[Material for this task — start]
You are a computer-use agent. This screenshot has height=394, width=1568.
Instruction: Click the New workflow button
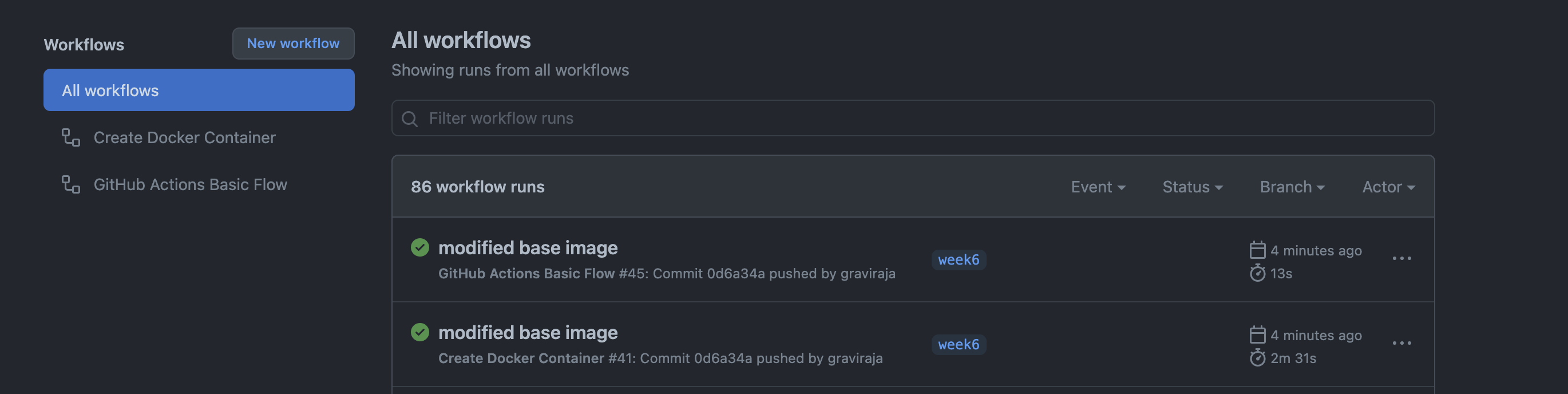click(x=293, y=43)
[Material for this task — finish]
[Material for this task — start]
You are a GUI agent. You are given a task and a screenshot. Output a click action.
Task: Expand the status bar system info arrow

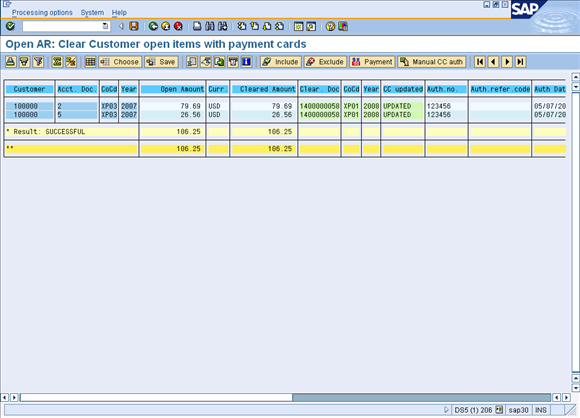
[Material for this task — finish]
### Task directions
Wherever the string "screenshot" appears in the entries above, return the line it appears on.

### Task answer
You are a computer-use agent. This screenshot has height=394, width=1568.
You are a GUI agent. You are given a task and a screenshot. Output a click action.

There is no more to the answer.